Monthly Archives: October 2016

“Caughley” by Gaye Blake-Roberts

In September 2016, Gaye Blake-Roberts made a return visit to our Group, with a talk on Caughley Porcelain.  Gaye is currently a Trustee of both the Wedgwood Museum and the Spode Museum, Chairman of the Raven Mason Trust, Chair of the Academic and Curatorial Committee of the Ironbridge Gorge Museum Trust and inaugural President of the College of Fellows at Keele University.

Gaye gave us a fascinating talk on the history of Caughley Porcelain supported by very informative slides.  Caughley was only manufactured from 1775 to 1799, at Caughley near Broseley in Shropshire.  Ambrose Gallimore and Thomas Turner produced some of the finest soft-paste porcelain made in England in the 18th century.  Many shapes and patterns were produced, mainly practical products: tea services, dinner services, and everyday objects that would be used in the households of the then-emerging middle classes.  The porcelain was decorated largely in underglaze blue, although enamel colours and gilding were also used.

Gaye explained how the painting and printing ran in parallel, and that while a lot of the designs were similar to those used at the Worcester factory, they were also influenced by the Chinese ware which was being imported at the time.  As an example, Gaye explained the subtle differences between Caughley and Worcester were that on a design of two fishermen – on Caughley a long thin man with a fat fish, and on Worcester a fat man with a very thin fish.

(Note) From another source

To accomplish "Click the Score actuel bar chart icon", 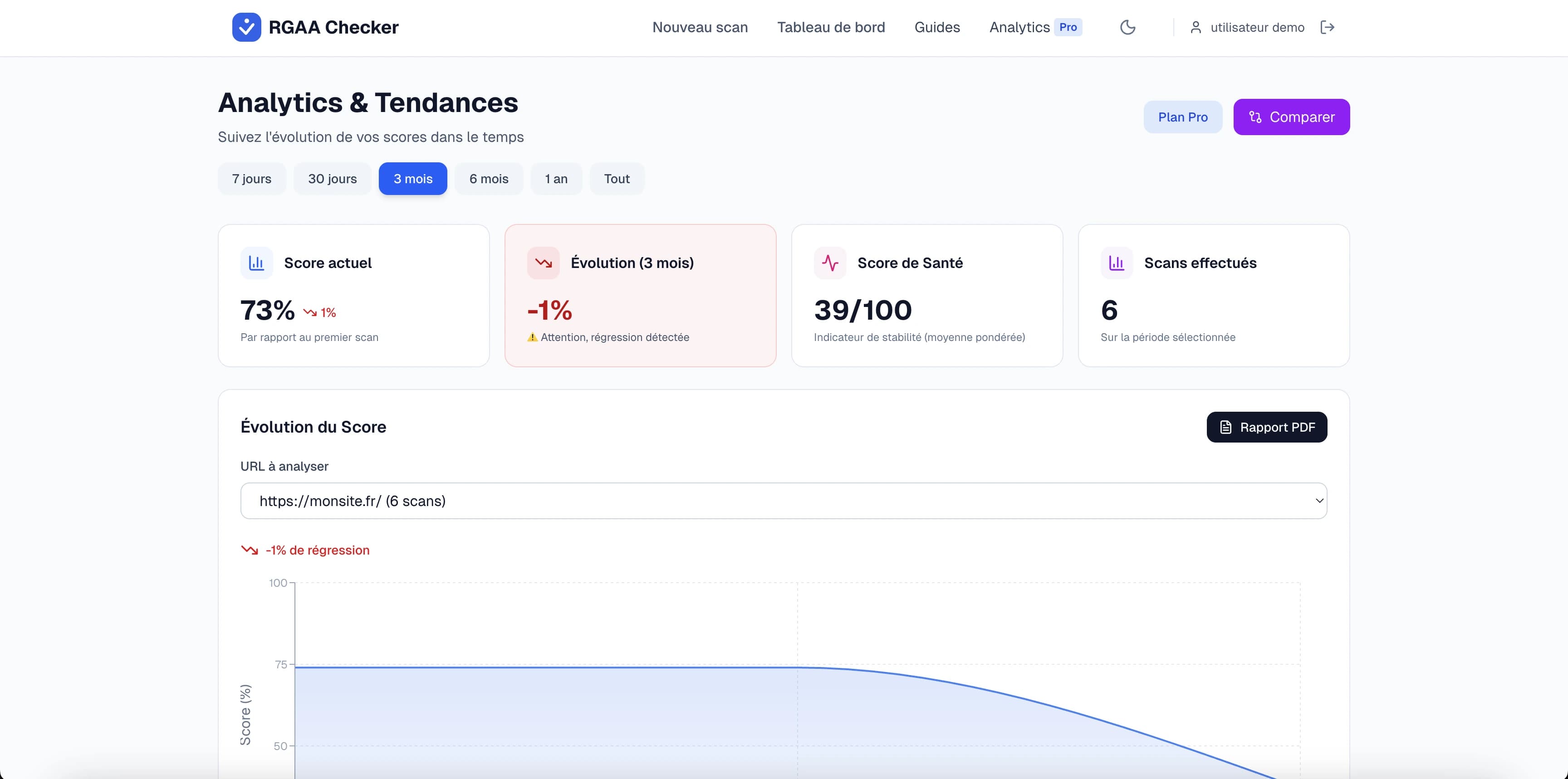I will click(x=256, y=263).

Thomas Turner raised the profile of Caughley by opening a warehouse in Portugal Street in London, which later moved to the West End.

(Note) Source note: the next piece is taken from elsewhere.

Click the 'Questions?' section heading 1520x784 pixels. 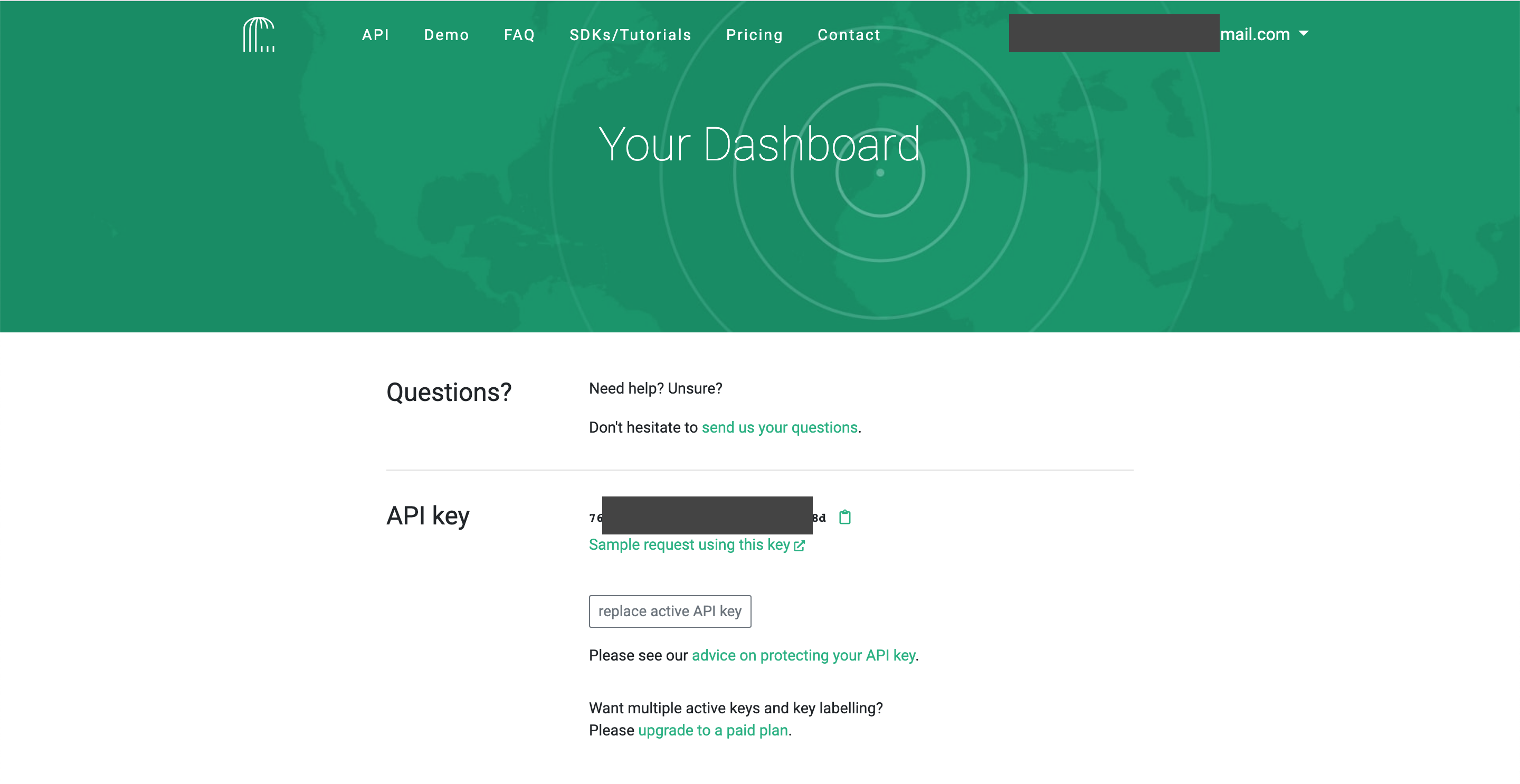point(449,393)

Caughley also made children’s porcelain, which has mistakenly been described as “salesmen’s samples” – but was in fact a teaching aid for the children of the period learning how to serve tea to visiting ladies.

Caughley also made very high-end porcelain, which was commissioned by William V, Prince of Orange – this was a really exceptional dinner service – gilded and enamelled colour, with exquisite armorial work.  Pieces were also commissioned by the Prince Regent, later George 1V.

Examples of Caughley can be found in the British Museum, the V&A, and the Ashmolean Museum in Oxford.